»»

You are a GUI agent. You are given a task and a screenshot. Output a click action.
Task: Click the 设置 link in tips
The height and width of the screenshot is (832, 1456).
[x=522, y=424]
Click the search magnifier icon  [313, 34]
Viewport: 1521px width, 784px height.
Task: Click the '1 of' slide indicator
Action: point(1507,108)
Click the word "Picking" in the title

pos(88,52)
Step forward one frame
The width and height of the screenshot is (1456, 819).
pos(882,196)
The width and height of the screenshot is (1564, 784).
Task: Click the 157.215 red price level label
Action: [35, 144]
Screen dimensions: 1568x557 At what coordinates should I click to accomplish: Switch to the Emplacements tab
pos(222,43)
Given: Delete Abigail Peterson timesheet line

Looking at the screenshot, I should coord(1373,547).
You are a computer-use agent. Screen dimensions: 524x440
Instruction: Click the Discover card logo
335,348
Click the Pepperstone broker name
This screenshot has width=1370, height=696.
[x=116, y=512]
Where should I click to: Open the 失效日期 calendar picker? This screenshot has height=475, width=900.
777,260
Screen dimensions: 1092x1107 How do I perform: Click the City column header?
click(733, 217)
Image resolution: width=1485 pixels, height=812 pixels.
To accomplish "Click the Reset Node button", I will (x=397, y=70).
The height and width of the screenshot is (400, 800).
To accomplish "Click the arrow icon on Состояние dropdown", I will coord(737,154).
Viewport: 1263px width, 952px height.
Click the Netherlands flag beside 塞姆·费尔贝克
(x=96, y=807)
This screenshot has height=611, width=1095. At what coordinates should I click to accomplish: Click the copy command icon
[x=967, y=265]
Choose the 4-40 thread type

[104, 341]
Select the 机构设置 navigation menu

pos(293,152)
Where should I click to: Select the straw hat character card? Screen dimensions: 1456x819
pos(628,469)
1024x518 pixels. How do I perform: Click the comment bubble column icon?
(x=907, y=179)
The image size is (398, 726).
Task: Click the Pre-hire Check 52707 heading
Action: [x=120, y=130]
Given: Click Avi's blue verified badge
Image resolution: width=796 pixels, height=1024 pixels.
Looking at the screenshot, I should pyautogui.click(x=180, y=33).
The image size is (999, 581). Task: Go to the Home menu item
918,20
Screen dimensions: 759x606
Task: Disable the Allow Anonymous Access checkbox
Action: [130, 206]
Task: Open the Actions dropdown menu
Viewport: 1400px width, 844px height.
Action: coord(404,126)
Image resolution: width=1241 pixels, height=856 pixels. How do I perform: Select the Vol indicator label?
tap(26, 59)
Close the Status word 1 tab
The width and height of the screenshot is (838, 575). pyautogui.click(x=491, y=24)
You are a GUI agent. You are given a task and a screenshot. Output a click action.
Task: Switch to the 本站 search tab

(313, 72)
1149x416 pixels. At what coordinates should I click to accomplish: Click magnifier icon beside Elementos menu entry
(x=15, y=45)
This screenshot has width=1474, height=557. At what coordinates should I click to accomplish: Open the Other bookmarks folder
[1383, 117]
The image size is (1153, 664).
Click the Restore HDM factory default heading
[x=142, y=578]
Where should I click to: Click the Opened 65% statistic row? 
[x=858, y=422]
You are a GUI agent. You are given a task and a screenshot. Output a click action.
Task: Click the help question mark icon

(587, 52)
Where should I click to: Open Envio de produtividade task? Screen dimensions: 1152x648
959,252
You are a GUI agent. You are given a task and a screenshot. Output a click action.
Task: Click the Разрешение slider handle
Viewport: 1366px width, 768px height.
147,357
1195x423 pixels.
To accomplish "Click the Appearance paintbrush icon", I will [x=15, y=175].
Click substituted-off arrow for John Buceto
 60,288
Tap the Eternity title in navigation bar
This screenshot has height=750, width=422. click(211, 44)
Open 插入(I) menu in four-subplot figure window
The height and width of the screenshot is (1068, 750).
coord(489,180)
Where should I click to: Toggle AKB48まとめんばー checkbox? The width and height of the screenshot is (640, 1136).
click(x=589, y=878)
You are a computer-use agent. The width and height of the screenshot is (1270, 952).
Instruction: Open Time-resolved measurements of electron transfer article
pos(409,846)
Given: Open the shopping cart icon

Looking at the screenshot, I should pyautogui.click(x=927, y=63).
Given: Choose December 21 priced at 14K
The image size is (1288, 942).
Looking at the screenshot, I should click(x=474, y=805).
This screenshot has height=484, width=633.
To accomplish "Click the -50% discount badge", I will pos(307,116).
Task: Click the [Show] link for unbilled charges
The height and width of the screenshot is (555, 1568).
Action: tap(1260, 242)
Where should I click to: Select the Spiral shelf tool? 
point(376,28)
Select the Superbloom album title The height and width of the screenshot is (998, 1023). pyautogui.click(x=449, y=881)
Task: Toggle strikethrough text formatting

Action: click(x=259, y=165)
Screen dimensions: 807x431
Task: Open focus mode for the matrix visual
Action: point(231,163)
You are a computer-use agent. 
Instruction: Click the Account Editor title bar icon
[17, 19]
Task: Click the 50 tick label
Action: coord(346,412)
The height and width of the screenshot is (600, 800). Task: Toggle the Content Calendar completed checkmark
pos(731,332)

««

## Task item
Select and copy every line from the records that includes the word "badge".

## Response area
Given: Click Avi's blue verified badge
To accomplish "Click the -50% discount badge", I will pos(307,116).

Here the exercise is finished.